MicroRNA-1225 activates Keap1-Nrf2-HO-1 signalling to inhibit TNFα-induced osteoclastogenesis by mediating ROS generation.

The influence of miRNA-1225-5p (miR-1225) and Keap1-Nrf2 signalling on in vitro osteoclast differentiation in mouse models was studied along with the underlying mechanism. In differentiated bone marrow-derived macrophages (BMMs), downregulated miR-1225 and upregulated Keap1 were observed in the course of receptor activator of nuclear factor kappa-Β ligand (RANKL)-mediated osteoclastogenesis. Bioinformatic analysis and dual-luciferase reporter assay showed that miR-1225 targeted the three prime untranslated region (3'-UTR) of Keap1 mRNA and caused its degradation. Transfection of a miR-1225 mimic or Keap1 silencing was found to inhibit osteoclastogenesis as evidenced by loss of activity and tartrate-resistant acid phosphatase (TRAP) staining, decreased expression of osteoclast markers, and associated genes and reduced number of multinuclear cells; in contrast, a miR-1225 inhibitor or Keap1 overexpression increased this process. In addition, transfection with the miR-1225 mimic or Keap1 silencing decreased the level of tumour necrosis factor (TNF)α, which was increased after miR-1225 inhibition and Keap1 overexpression.
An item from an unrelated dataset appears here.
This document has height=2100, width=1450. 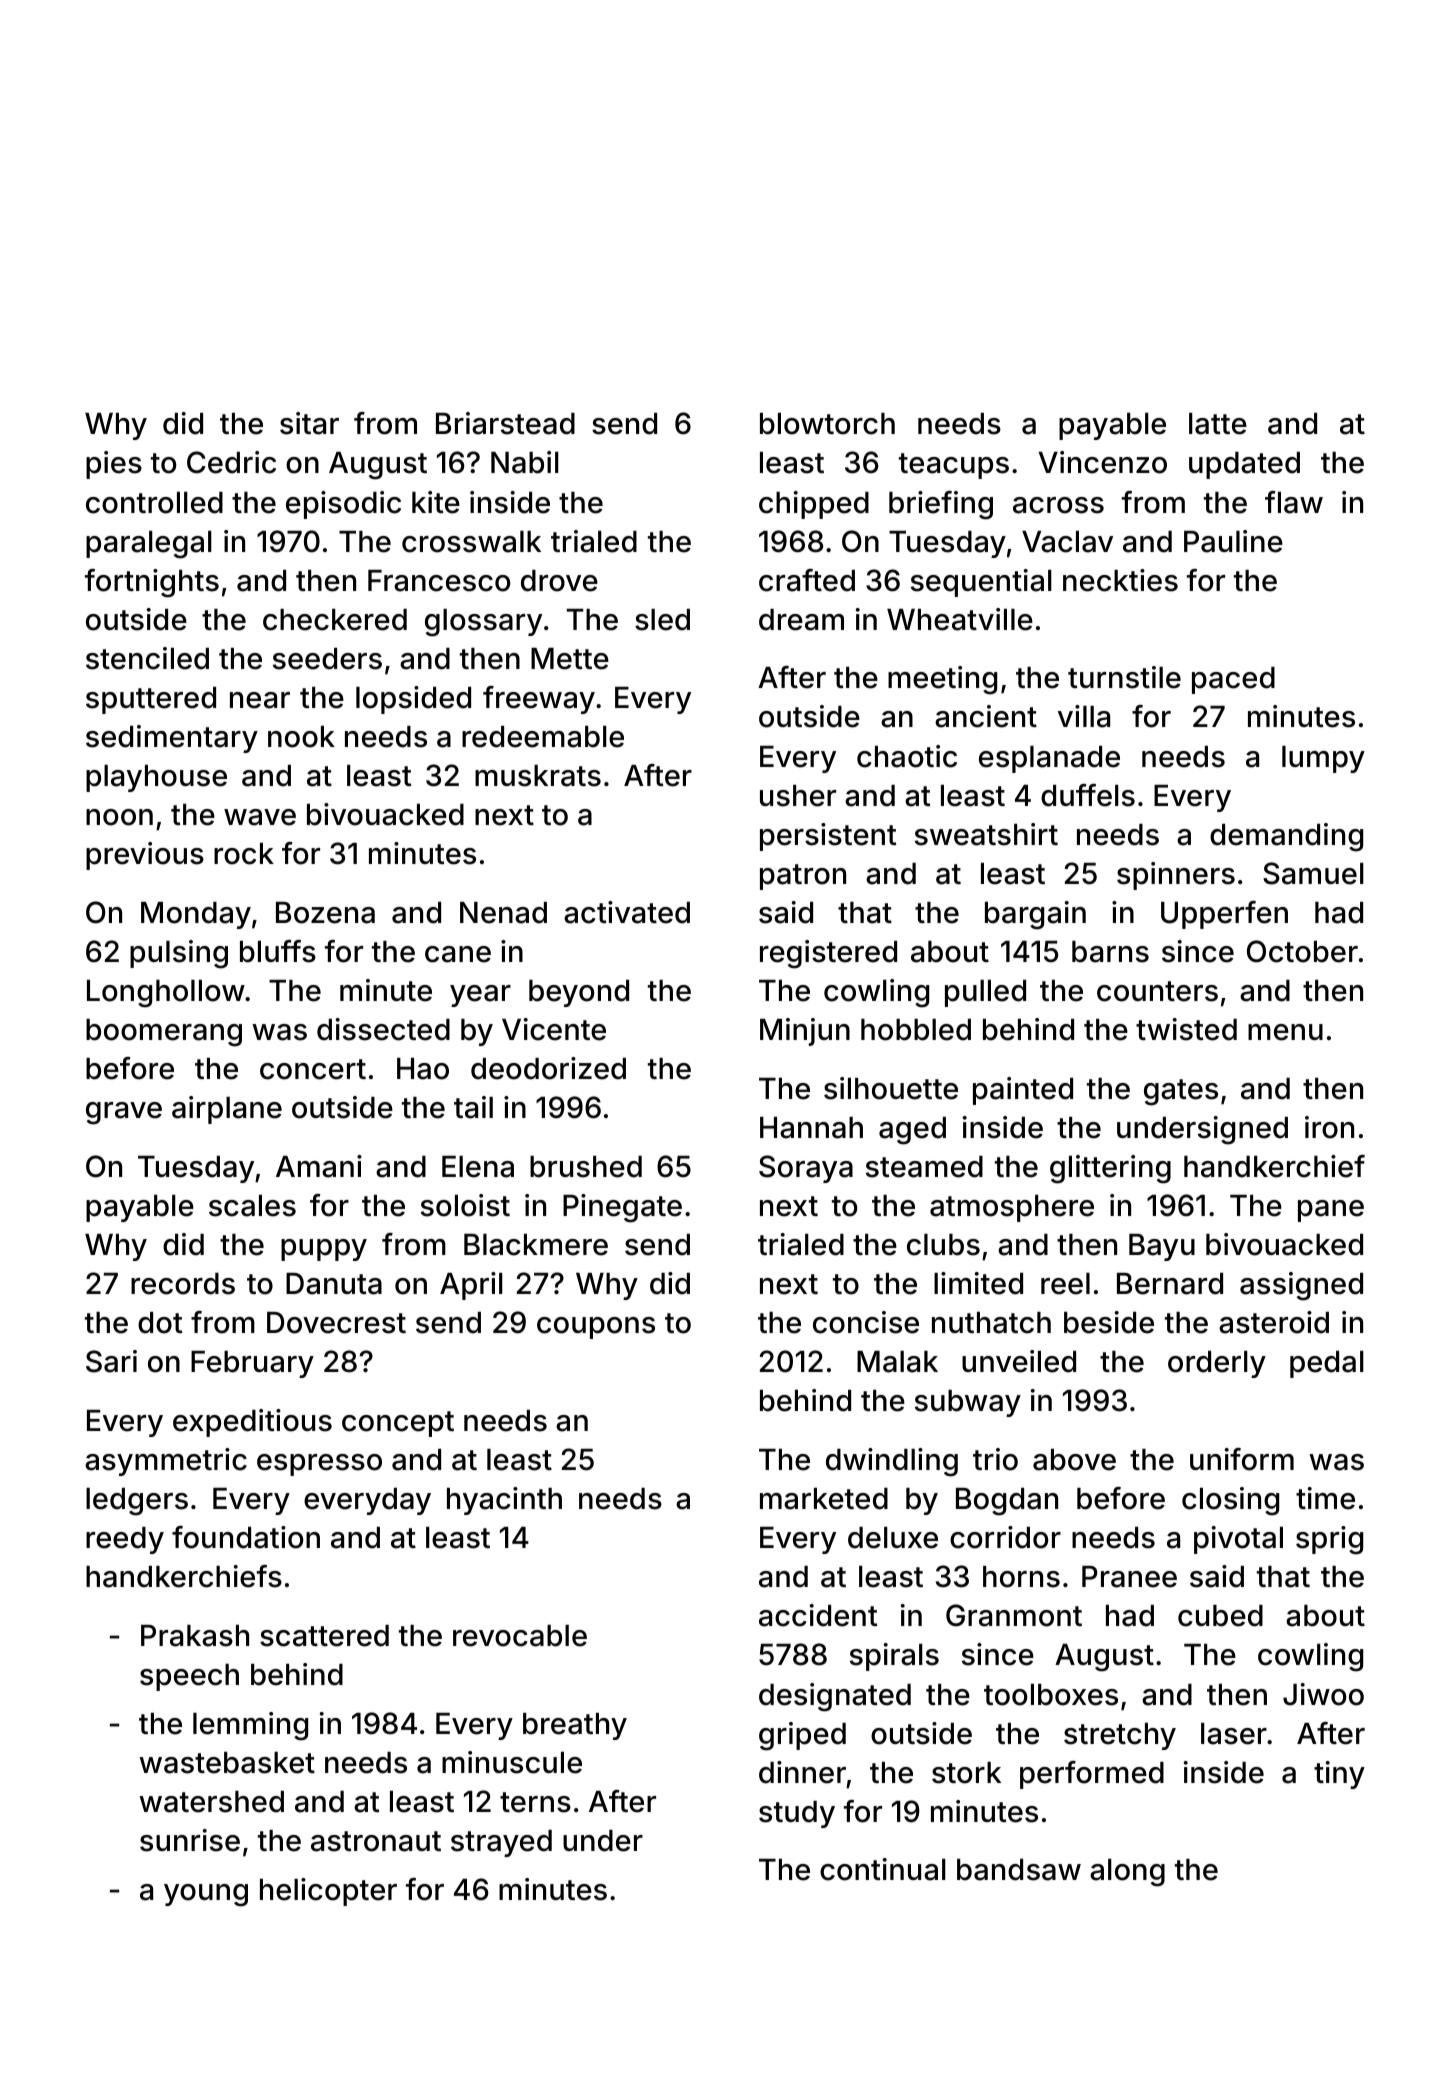 I want to click on Pranee, so click(x=1129, y=1577).
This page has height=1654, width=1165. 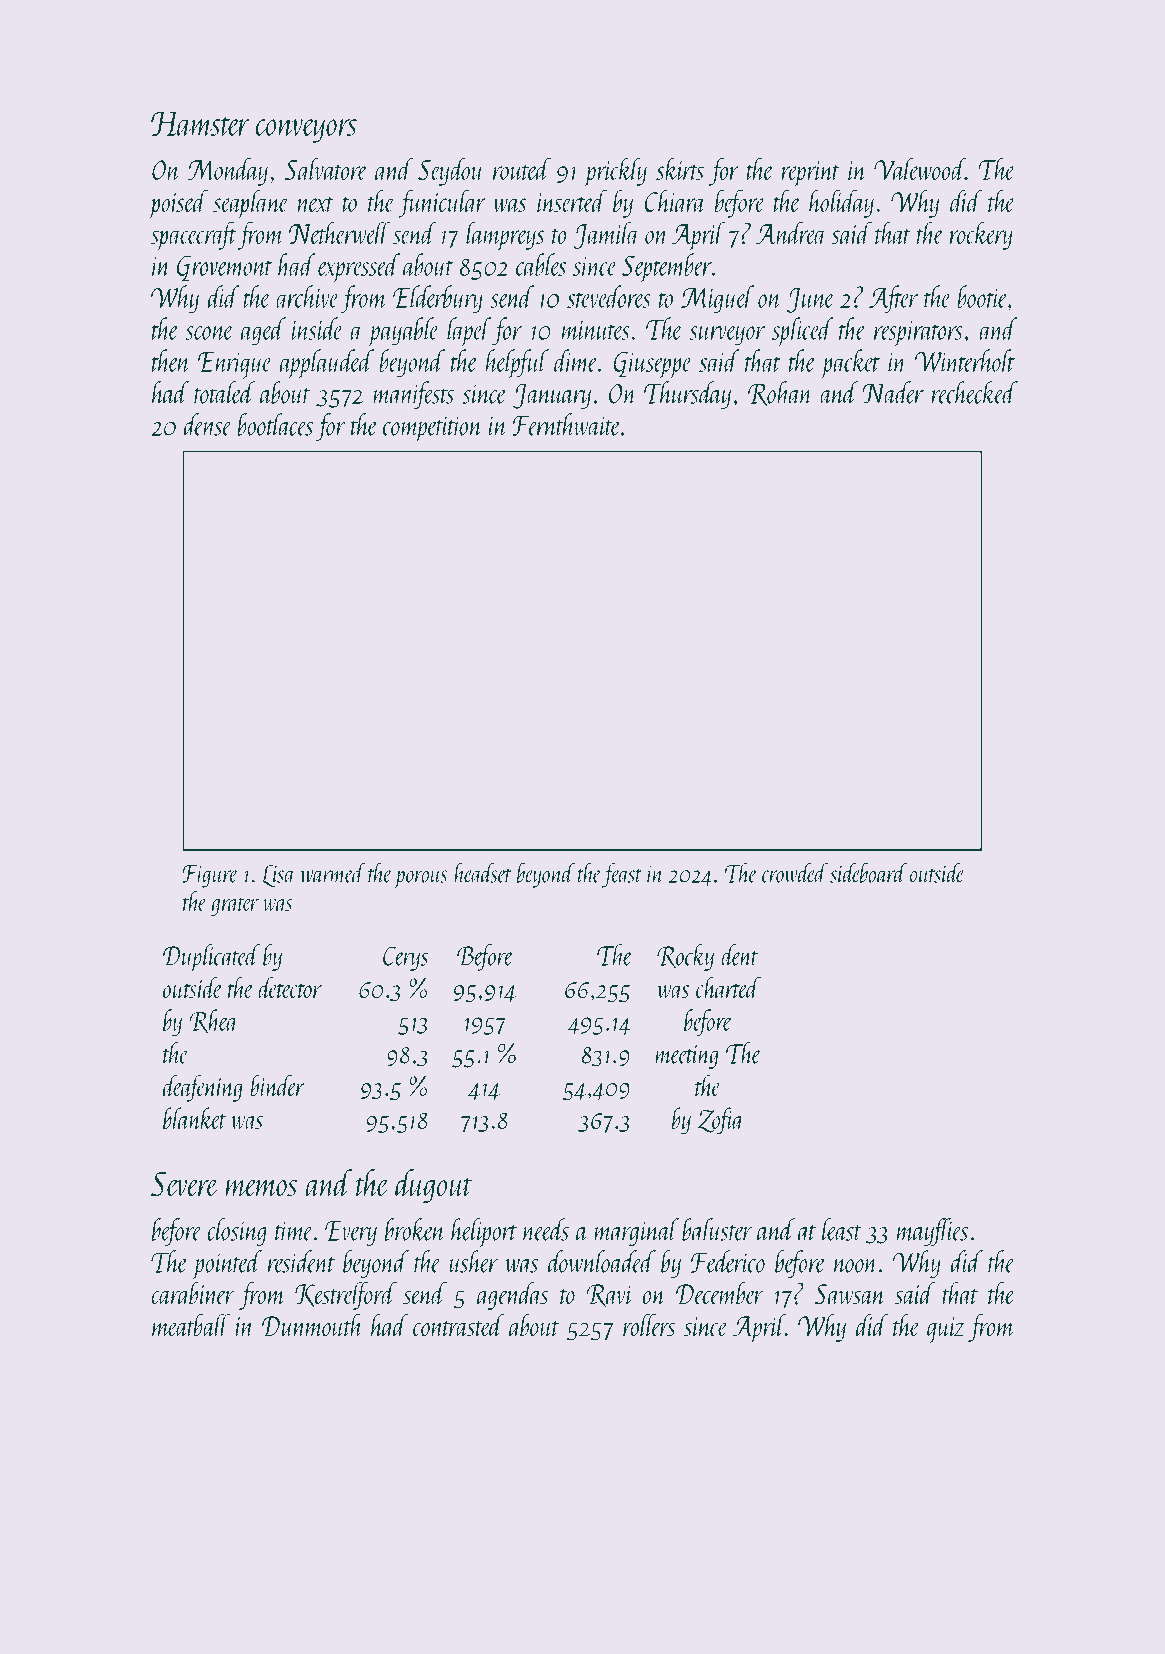 What do you see at coordinates (850, 1294) in the page?
I see `Sawsan` at bounding box center [850, 1294].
TNFα overexpression promoted Keap1 depletion-inhibited BMM osteoclastogenesis. Furthermore, reactive oxygen species (ROS) generation that is related to osteoclastogenesis and the Keap-Nrf2 axis was impaired by the miR-1225 mimic and Keap1 silencing, whereas it was increased following miR inhibition and overexpression of Keap1 and TNFα. Thus, miR-1225 inhibits osteoclastogenesis by directly activating the Keap1-Nrf2-HO-1 axis to repress TNFα-mediated ROS generation. SIGNIFICANCE OF THE STUDY: Our study showed that miR-1225 is significant in multiple malignancies and other pathological reactions. Transfection of a miR-1225 mimic or Keap1 silencing inhibits osteoclastogenesis. After miR-1225 inhibition and Keap1 overexpression, TNF was increased. TNFα overexpression promoted Keap1 depletion-inhibited BMM osteoclastogenesis. miR-1225 activates Keap1-Nrf2-HO-1 signal to inhibit TNFα-induced osteoclastogenesis.